Source excerpt:
····················

# Best place to buy PC parts



## TBemba (Jan 11, 2010)

Hello everyone,

I have a friend that is looking to build his own PC and is looking for high end PC parts. He will be using it for high end graphic arts.

Does anyone know of a great place?

thanks


----------



## bigfishy (Jun 19, 2009)

I brought all my parts from ncix and canadacomputers



cheaper than tigerdirect


----------



## TBemba (Jan 11, 2010)

bigfishy said:


> I brought all my parts from ncix and canadacomputers
> 
> 
> 
> cheaper than tigerdirect


Thanks good to know


----------



## ThaChingster (Feb 25, 2011)

+1 on NCIX

I have found that NCIX is probably the cheapest, from USB flash drives, to whole computer set-ups. 
Sometimes, I just go to futureshop instead and ask for a price match if they have the item, because I'm lazy.


----------



## TBemba (Jan 11, 2010)

So they have high quality hardware?


thanks for the info, the guy is from UK was going to buy stuff from Future shop but i figured it would be cheaper to build your own. Also you can get exactly what components you want.


----------



## ThaChingster (Feb 25, 2011)

TBemba said:


> So they have high quality hardware?


Yes, they have all the nice stuff that Futureshop/chain stores usually do not carry, like the hexacore processor


----------



## AquaNekoMobile (Feb 26, 2010)

bigfishy said:


> I brought all my parts from ncix and canadacomputers
> 
> 
> 
> cheaper than tigerdirect


Is that cheaper with or without the shipping pricing?


----------



## 50seven (Feb 14, 2010)

I'm a fan of PC Village.

http://www.pcvonline.ca


----------



## Sameer (Sep 30, 2007)

The best place is Newegg in US. But I guess you are confined to Canada so Ill say NCIX. You can electronically price match so take advantage of that, its very easy. NCIX also has stores in and around Toronto, so its extra good. I think when I ordered my HALF-X case I saved on shipping since I chose the nearest store location to pick up and not mail.


----------



## TBemba (Jan 11, 2010)

Sameer said:


> The best place is Newegg in US. But I guess you are confined to Canada so Ill say NCIX. You can electronically price match so take advantage of that, its very easy. NCIX also has stores in and around Toronto, so its extra good. I think when I ordered my HALF-X case I saved on shipping since I chose the nearest store location to pick up and not mail.


I see newegg has a Canadian website? http://www.newegg.ca/?nm_mc=KNC-GoogleAdwordsCA&cm_mmc=KNC-GoogleAdwordsCA-_-Branding-_-NA-_-NA


----------



## missindifferent (Jun 25, 2010)

If he needs all the parts (case as well), I would say buy a barebones from tiger direct if he isn't too picky about the exact parts. You also don't have spend days researching which parts go well together.

This one is a good price: MSI mobo, Intel i5 3.3ghz sandy bridge quad core, 500gb Seagate barracuda hdd, 8GB patriot ram, sony dvd drive, thermaltake case and 450w power supply... for $415 after rebate. Need to add a graphics card though cos Intel integrated graphics is still weak.
The i5 costs $220, mobo $84, ram $60, case+PSU $70, hdd $40, dvd drive $20 = $494

Anyway, new egg Canada doesn't have quite as many good deals. If he wants to buy parts separately, Canada Computers has deals every week and Tiger direct has good rebates. Especially on graphics cards!

····················

Collected data:
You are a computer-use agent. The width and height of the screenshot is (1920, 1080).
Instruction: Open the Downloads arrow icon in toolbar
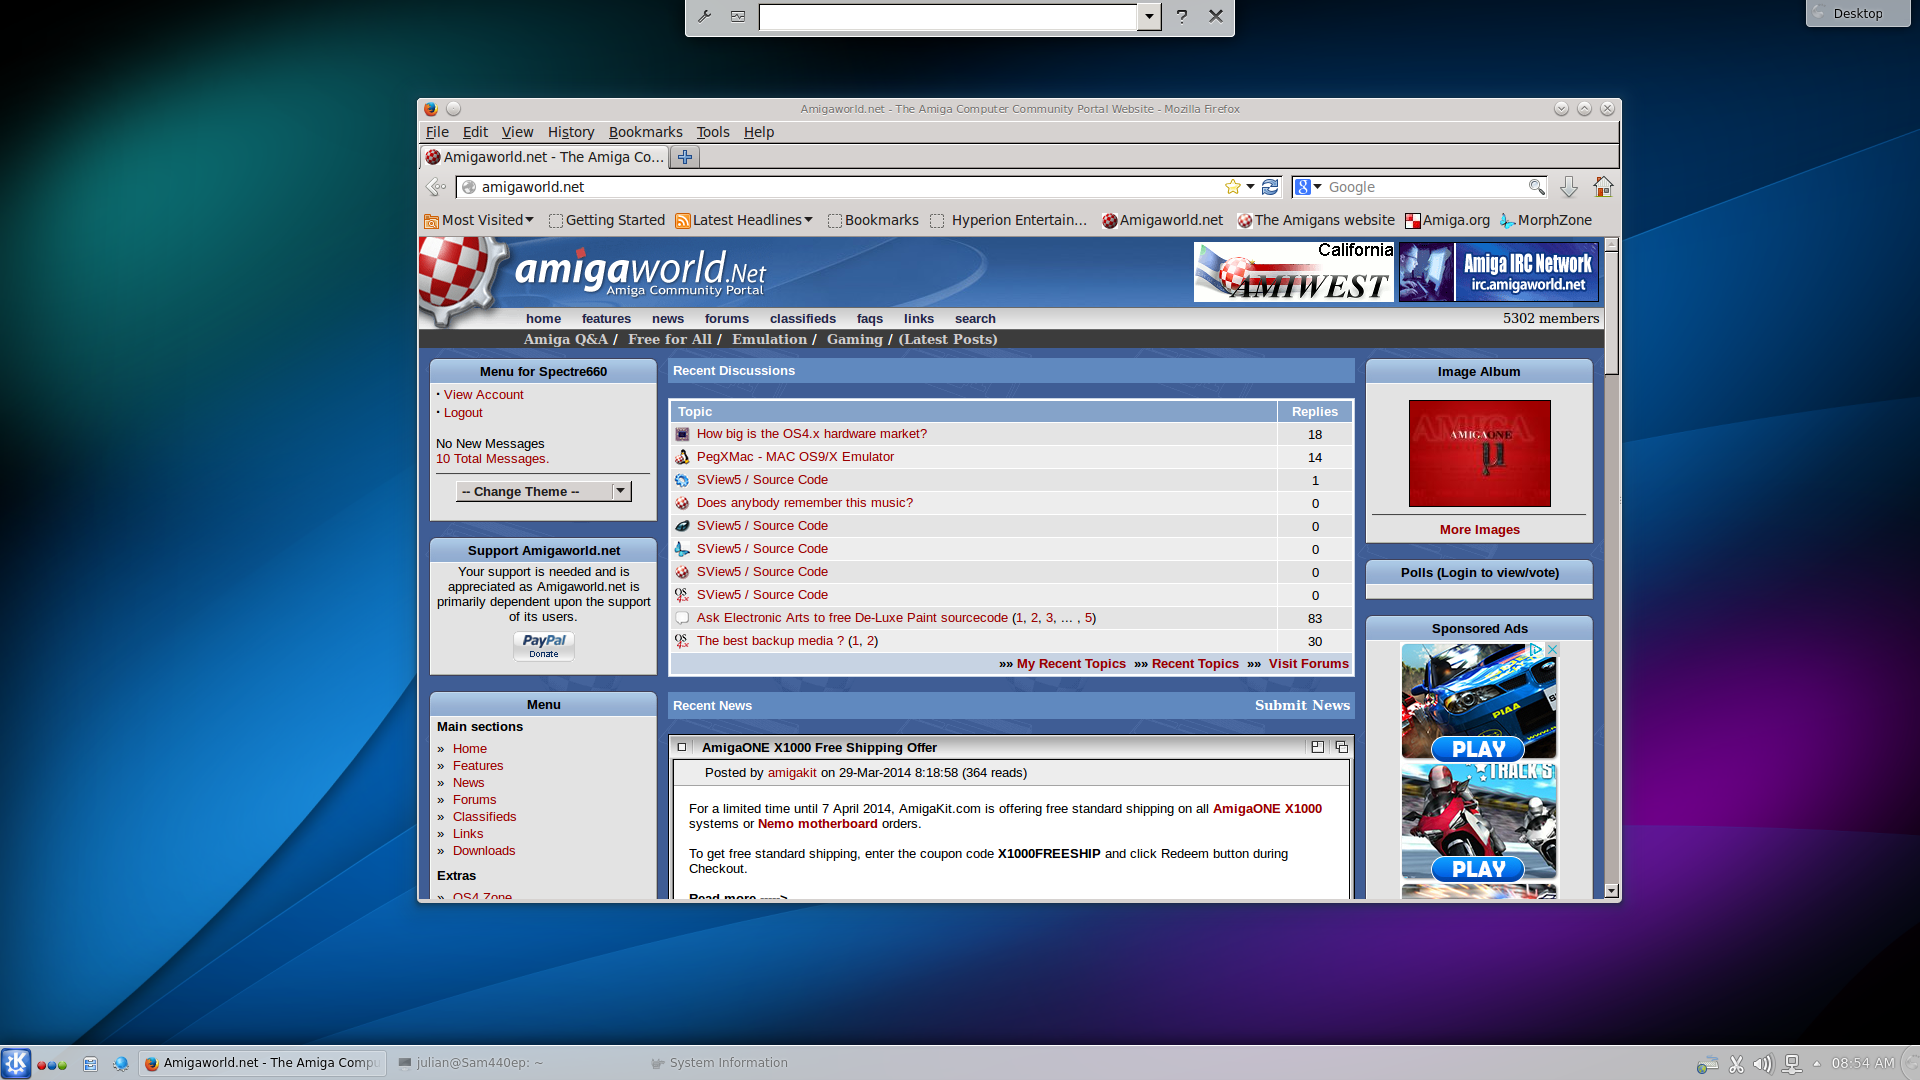point(1568,187)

····················

Written instruction 1:
In the PC parts thread, what price after rebate is given for the barebones system from Tiger Direct?
Written instruction 2:
Retype the passage of the PC parts thread that begins at the words "Thanks good to" and stops after "because I'm lazy.".
The material after the PC parts thread is separate from the thread itself.

Result 1:
$415

Result 2:
Thanks good to know


----------



## ThaChingster (Feb 25, 2011)

+1 on NCIX

I have found that NCIX is probably the cheapest, from USB flash drives, to whole computer set-ups. 
Sometimes, I just go to futureshop instead and ask for a price match if they have the item, because I'm lazy.